How distressing for the owner, so sorry..


----------



## Lynnie1 (17 November 2011)

What the hell is wrong with some people!!!  Just dont get it.  Hope it was quick for the poor little chap.  RIP Trigger and the ducks and thoughts with the owner


----------



## propoopicker (17 November 2011)

Im afraid theres alot of immigrants now who dreadfully dont have the same thoughts and attachments to animals that we do . Lots of swans and sheep going missing too . Could that pony have been taken for food , its really common on the continent . Only in britain do we abhor eating horse  . All ours are driven overland for the belgians italians and french to eat . Makes me sick !!


----------



## Tinseltoes (17 November 2011)

Poor owner and pony.Some sick people around. Hope whoever did this get caught!!


----------



## SaharaS (17 November 2011)

Poor Trigger, rest in peace..

Doesn't even bare thinking about what the poor lady is going through.
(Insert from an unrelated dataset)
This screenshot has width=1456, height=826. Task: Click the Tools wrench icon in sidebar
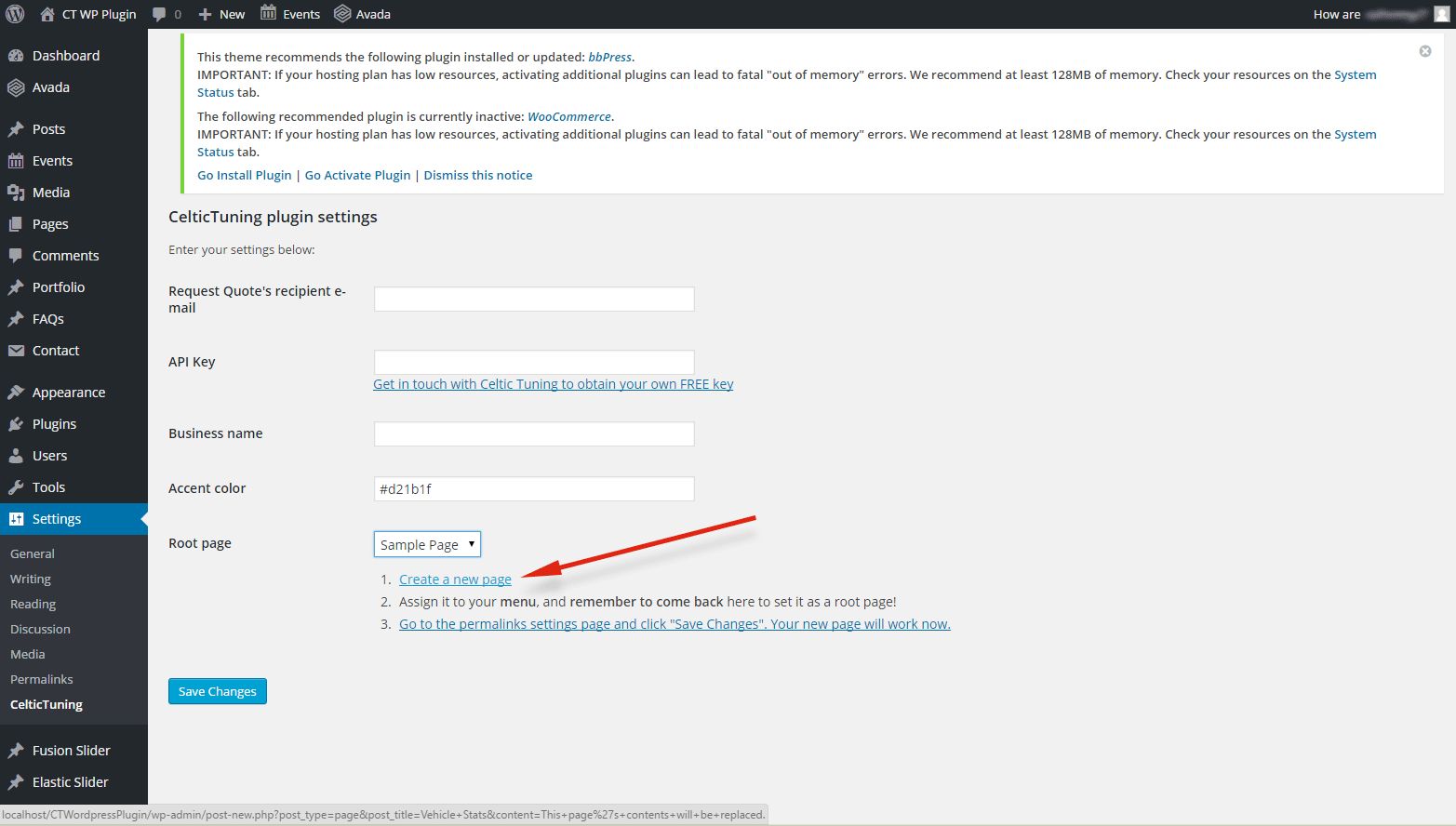point(16,487)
And all this after some twi* relaxes border controlls..I suspect if not an angry stalker it will be as suggested above, immigrants. I was burgled and he was caught..police said he'd been let of in court three times previously due to having a wife & baby to raise...and that makes it ok...It disgusts me that anyone could have done this, and disgusts me that these people come here & abuse us & our beloved animals,just because they can..I hope karma bites them hard


----------



## TicTac (17 November 2011)

Im just speechless.


----------



## Fantasy_World (17 November 2011)

Awful and very sad


----------



## daisydee (18 November 2011)

Just awful.i have recently started a course in horse rehabilitation at a sanctuary and it shocks me the cruelty some poor horses have suffered at the hands of evil people.this is just sick,beyond words.


----------



## Rosie Round The Hills (18 November 2011)

propoopicker said:



			Im afraid theres alot of immigrants now who dreadfully dont have the same thoughts and attachments to animals that we do . Lots of swans and sheep going missing too . Could that pony have been taken for food , its really common on the continent . Only in britain do we abhor eating horse  . All ours are driven overland for the belgians italians and french to eat . Makes me sick !!
		
Click to expand...


Having read the story on the original link I can now say for certain only that there is at least one very sick and cruel individual who lives in the vicinity of this lady.  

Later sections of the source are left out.